My brain goes into recursion just thinking about how this resolves at runtime :)
private static List<string> ComplexDuplicateFilter(List<string> input)
{
if (input == null || input.Count == 0)
return input;
input = input.Distinct().ToList();
// Build a list of words and how many times they occur in the overall list
List<dynamic> words2 = new List<dynamic>();
foreach (string line in input)
foreach (string word in line.Split(new char[] { ' ', ',', ';', '\\', '/', ':', '\r', '\n' }))
{
if (string.IsNullOrEmpty(word))
continue;
else if (ExistsInList(word, words2))
foreach (dynamic dyn in words2)
{
if (dyn.Word == word)
dyn.Instances++;
}
else words2.Add(new { Word = word, Instances = 0 });
}
// Remove extraneous entries for common word permutations
List<string> output = new List<string>();
foreach (dynamic dyn in words2)
if ((dyn.Iterations > 5 && !output.Contains(dyn.Word)) ||
dyn.Iterations <= 5)
output.Add(dyn.Word);
return output;
}
private static bool ExistsInList(string word, List<dynamic> words)
{
foreach (dynamic dyn in words)
if (dyn.Word == word)
return true;
return false;
}
Of course then I realized a couple of problems:
- When you declare an anonymous type variable, its properties are read-only for some reason. Rather than changing their properties, one must instead overwrite them with a new anonymous type of the same signature (but with a different value per requirements).
- CA1502: Method has a cyclomatic complexity of 33. Microsoft recommends it be <= 25. That is, the method has 33 different execution paths. Spiffy, I never knew that.
- This method will be used to suggest SearchStatuses (i.e. tracked Google queries and commensurate ranks) in the Daily Report I'll get from META. Search engine queries tend to have quotes. D'oh!
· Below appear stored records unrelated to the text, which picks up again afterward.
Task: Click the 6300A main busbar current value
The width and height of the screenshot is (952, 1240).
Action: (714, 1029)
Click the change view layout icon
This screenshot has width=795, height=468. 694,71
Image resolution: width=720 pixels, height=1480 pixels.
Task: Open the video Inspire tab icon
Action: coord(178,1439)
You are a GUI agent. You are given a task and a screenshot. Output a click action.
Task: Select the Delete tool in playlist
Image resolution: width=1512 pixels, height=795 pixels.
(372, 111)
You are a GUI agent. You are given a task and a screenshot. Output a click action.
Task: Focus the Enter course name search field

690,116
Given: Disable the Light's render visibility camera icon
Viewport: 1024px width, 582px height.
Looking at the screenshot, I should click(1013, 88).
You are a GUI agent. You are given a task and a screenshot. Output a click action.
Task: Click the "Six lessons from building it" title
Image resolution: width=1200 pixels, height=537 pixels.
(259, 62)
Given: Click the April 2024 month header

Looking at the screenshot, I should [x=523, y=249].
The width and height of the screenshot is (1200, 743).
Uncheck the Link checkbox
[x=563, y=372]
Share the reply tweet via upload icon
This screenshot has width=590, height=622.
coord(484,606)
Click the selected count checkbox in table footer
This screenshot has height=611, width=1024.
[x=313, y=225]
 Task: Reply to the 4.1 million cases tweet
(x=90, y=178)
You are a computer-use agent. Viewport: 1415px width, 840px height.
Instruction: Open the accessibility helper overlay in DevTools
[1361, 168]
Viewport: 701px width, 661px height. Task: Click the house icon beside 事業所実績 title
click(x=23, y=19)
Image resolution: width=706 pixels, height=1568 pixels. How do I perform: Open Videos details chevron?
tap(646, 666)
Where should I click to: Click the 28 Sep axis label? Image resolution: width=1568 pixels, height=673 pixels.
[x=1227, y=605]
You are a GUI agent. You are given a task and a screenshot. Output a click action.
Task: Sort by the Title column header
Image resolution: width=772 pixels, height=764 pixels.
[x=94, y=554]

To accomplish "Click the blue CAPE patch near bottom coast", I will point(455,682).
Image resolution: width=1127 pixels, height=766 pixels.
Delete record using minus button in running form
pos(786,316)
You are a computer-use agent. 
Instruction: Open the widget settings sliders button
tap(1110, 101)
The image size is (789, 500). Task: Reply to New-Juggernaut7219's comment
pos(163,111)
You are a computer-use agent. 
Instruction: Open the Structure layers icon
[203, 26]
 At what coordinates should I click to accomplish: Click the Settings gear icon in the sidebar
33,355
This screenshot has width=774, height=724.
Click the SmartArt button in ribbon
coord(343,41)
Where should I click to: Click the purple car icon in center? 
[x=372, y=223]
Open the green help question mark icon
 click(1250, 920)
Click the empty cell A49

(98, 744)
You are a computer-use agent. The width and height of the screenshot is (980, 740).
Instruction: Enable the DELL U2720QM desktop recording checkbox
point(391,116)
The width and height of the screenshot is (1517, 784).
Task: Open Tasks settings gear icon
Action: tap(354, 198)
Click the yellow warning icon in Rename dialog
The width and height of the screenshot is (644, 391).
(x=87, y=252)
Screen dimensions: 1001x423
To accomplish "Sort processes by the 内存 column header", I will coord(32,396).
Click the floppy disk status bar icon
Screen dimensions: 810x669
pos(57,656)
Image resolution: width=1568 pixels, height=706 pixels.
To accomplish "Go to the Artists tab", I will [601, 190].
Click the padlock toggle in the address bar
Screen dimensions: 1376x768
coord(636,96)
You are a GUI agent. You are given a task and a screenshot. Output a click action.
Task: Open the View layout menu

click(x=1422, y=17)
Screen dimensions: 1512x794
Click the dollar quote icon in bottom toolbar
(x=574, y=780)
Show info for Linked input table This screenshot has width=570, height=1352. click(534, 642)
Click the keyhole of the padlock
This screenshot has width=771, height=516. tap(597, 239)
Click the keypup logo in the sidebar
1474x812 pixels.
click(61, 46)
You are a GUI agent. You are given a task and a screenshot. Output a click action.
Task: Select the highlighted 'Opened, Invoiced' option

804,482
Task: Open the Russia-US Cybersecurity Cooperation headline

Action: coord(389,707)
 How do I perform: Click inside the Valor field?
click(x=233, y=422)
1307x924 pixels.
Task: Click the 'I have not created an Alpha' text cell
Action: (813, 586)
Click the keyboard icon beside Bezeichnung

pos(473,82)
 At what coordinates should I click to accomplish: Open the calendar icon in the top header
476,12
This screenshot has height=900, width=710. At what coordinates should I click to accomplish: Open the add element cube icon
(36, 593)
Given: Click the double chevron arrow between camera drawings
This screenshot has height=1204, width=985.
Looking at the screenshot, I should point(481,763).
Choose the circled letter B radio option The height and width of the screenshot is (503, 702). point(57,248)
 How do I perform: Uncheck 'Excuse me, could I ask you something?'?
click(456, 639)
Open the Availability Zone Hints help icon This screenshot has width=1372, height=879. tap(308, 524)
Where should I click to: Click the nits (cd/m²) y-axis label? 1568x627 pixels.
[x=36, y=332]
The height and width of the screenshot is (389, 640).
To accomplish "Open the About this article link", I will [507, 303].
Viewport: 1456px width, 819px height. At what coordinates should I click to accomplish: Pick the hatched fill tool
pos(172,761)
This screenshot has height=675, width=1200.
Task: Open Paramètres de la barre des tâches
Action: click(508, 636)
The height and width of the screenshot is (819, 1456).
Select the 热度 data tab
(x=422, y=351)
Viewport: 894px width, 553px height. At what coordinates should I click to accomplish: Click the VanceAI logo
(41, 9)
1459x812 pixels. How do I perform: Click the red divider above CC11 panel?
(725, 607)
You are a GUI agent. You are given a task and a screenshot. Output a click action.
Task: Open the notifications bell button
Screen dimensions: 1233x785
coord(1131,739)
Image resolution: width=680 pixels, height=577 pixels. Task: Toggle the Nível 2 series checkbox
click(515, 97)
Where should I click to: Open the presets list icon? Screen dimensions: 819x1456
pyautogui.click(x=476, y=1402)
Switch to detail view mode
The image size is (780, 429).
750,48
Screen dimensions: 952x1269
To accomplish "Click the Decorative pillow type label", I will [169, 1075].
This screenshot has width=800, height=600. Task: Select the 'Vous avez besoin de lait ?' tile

Easy fix, added another char to the string.Split argument.
- A couple minor changes here and there... Obviously Instances would start at 1 instead of 0, etc.
I'm pretty satisfied with the final result:
private static List<string> FilterByDuplicateWords(List<string> input)
{
if (input == null || input.Count == 0)
return input;
input = input.Distinct().ToList();
// Build a list of words and how many times they occur in the overall list
List<dynamic> words2 = new List<object>();
foreach (string line in input)
foreach (string word in line.Split(new char[] { ' ', ',', ';', '\\', '/', ':', '\"', '\r', '\n', '.' }))
{
if (string.IsNullOrEmpty(word))
continue;
else if (ExistsInList(word, words2))
for (int i=words2.Count - 1; i >= 0; i--)
{
if (words2[i].Word == word)
words2[i] = new { Word = words2[i].Word, Instances = words2[i].Instances + 1};
}
else words2.Add(new { Word = word, Instances = 1 });
}
// Remove extraneous entries for common word permutations
List<string> output = new List<string>();
foreach (string line in input)
{
int Dupes = 0;
foreach (string word in line.Split(new char[] { ' ', ',', ';', '\\', '/', ':', '\"', '\r', '\n', '.' })
.Where(p => p.Length > 7)
.Distinct())
{
int Instances = 0;
foreach (dynamic dyn in words2)
if (word == dyn.Word)
{
Instances = dyn.Instances;
if (Instances > 1)
Dupes++;
break;
}
}
if (Dupes == 0)
output.Add(line);
}
return output;
}
private static bool ExistsInList(string word, List<dynamic> words)
{
foreach (dynamic dyn in words)
if (dyn.Word == word)
return true;
return false;
}
So this solved the items on my issue list (bulleted above), and even resolved the cyclomatic complexity issue by accident.
Notice I'm also becoming more comfortable with lambda expressions and functions. They're big and scary before you figure them out, but once you do, you wonder how you ever lived without them.
Now I just need to find a good use for yield return and I'll be set.